### [COMPITI RICHIESTI]
**1.** Rispondi a queste domande sul brano dedicato ai Caduti di Bedero:
(a) Chi sostituì il generale Cadorna?
(b) In che giorno e dove morì in combattimento Carlo Martinoli?
(c) Quanti ragazzi del paese erano caduti tra settembre e dicembre del 1916?
**2.** Riproduci senza alcuna modifica le righe dei record. Parti dalla prima riga dei record e fermati dopo la riga che contiene "pos(216,68)". Includi sia la prima sia l'ultima riga.

─── ESTRATTO FORNITO

Incline ad attribuire ogni insuccesso militare al disfattismo e alla mancanza di disciplina dei soldati, il generale Cadorna, che aveva assunto atteggiamenti di grande severità e durezza nei loro confronti, venne rimosso dall'incarico e sostituito dal generale Armando Diaz, che cercò di riorganizzare le unità italiane e di costruire una nuova linea difensiva, fermando lo slancio offensivo degli austriaci.
Nel novembre 1917 gli austriaci attaccarono anche sull'altopiano di Asiago, costringendo gli italiani, che pure si batterono duramente, ad un parziale ripiegamento. La lotta si svolse per tutto il dicembre 1917 in condizioni spaventose, con temperature bassissime, sottozero, al punto che un gran numero di feriti finì assiderato.
È qui, sull' altipiano di Asiago, che morì in combattimento il 23 dicembre 1917 Carlo Martinoli, di 32 anni, soldato del 34° fanteria e cinque giorni dopo, in un luogo poco distante, in Valle Lagarina, Mario Giuseppe Martinoli, 25 anni, soldato della terza compagnia automobilisti, in un incidente: “infortunio per fatto di guerra”. Ne abbiamo potuto leggere le lettere inviate alla famiglia, e vedere qualche sua fotografia, gelosamente custodita dai suoi discendenti, nell‘articolo pubblicato all’inizio di gennaio 2024, quello che ha dato inizio alla serie di commemorazioni dei Caduti di Bedero.
Il ricordo dei nostri Caduti e gli appunti di storia che contestualizzano le loro vicende continuano: appuntamento ad ottobre.
6 settembre, Giacinta M., Maria Teresa V., Laura V.
Caduti: Alessandro Martinoli, 18 anni
L’anno 1916 si concluse. Fu ricordato come un anno funesto: tra settembre e dicembre erano caduti cinque ragazzi del paese. Dall'inizio del conflitto, sei: Pietro infatti li aveva preceduti, morto in battaglia nel luglio del 1915, a guerra appena iniziata. Ma il lugubre conteggio non era terminato.
Ci si inoltra nel 1917. Per le famiglie dei soldati, i mesi scorrono lenti e angosciosi. Ed ecco, nel febbraio 1917, una brutta notizia: la chiamata di leva per i ragazzi nati nel ’99.

──────
─── RECORD FORNITI

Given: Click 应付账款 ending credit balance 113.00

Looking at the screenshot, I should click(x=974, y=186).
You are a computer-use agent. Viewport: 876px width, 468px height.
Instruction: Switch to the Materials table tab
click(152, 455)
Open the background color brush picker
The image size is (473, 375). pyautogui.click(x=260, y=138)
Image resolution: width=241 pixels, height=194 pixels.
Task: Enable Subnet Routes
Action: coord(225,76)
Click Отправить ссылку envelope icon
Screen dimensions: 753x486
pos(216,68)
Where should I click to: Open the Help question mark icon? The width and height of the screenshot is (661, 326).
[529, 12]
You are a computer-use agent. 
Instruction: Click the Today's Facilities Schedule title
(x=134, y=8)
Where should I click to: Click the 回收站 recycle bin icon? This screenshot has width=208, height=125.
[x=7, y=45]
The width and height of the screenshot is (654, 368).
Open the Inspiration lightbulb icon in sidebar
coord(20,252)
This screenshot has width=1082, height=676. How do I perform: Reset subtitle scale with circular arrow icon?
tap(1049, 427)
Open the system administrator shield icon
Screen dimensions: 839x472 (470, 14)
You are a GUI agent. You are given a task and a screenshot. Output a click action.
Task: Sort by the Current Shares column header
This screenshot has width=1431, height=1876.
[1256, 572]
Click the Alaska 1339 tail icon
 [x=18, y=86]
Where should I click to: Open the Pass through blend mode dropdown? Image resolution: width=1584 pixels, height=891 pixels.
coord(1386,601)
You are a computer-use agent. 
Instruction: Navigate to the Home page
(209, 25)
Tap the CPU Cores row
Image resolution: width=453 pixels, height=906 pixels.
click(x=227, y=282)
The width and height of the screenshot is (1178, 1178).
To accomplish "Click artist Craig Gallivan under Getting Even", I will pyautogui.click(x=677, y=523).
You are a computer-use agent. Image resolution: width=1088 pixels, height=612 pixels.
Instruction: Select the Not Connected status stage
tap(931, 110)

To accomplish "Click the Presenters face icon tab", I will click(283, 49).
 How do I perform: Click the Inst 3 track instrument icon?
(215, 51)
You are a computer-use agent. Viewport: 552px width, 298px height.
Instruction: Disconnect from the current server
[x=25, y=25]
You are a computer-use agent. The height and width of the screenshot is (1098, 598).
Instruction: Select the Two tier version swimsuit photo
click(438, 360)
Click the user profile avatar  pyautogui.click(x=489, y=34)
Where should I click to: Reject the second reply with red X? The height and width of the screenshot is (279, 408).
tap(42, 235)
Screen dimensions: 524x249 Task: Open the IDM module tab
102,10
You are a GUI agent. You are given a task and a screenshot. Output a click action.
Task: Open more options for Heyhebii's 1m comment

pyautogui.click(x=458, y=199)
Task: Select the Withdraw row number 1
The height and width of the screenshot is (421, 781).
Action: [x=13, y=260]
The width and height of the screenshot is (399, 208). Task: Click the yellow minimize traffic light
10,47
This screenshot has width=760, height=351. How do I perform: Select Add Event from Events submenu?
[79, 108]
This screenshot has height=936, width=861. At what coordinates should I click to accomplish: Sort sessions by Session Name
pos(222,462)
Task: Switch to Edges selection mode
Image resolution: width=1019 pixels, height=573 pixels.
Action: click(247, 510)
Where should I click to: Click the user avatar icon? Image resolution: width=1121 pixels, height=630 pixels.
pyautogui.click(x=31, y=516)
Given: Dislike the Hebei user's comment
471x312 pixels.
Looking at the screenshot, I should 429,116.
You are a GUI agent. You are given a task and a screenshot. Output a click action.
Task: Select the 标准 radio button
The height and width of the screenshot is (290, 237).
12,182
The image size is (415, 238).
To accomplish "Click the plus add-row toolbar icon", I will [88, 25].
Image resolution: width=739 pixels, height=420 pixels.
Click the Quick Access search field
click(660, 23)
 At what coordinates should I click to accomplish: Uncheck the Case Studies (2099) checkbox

──────

### [SOLUZIONI DEI COMPITI]
**1.**
(a) Il generale Armando Diaz.
(b) Il 23 dicembre 1917, sull'altipiano di Asiago.
(c) Cinque.

**2.**
Given: Click 应付账款 ending credit balance 113.00

Looking at the screenshot, I should click(x=974, y=186).
You are a computer-use agent. Viewport: 876px width, 468px height.
Instruction: Switch to the Materials table tab
click(152, 455)
Open the background color brush picker
The image size is (473, 375). pyautogui.click(x=260, y=138)
Image resolution: width=241 pixels, height=194 pixels.
Task: Enable Subnet Routes
Action: coord(225,76)
Click Отправить ссылку envelope icon
Screen dimensions: 753x486
pos(216,68)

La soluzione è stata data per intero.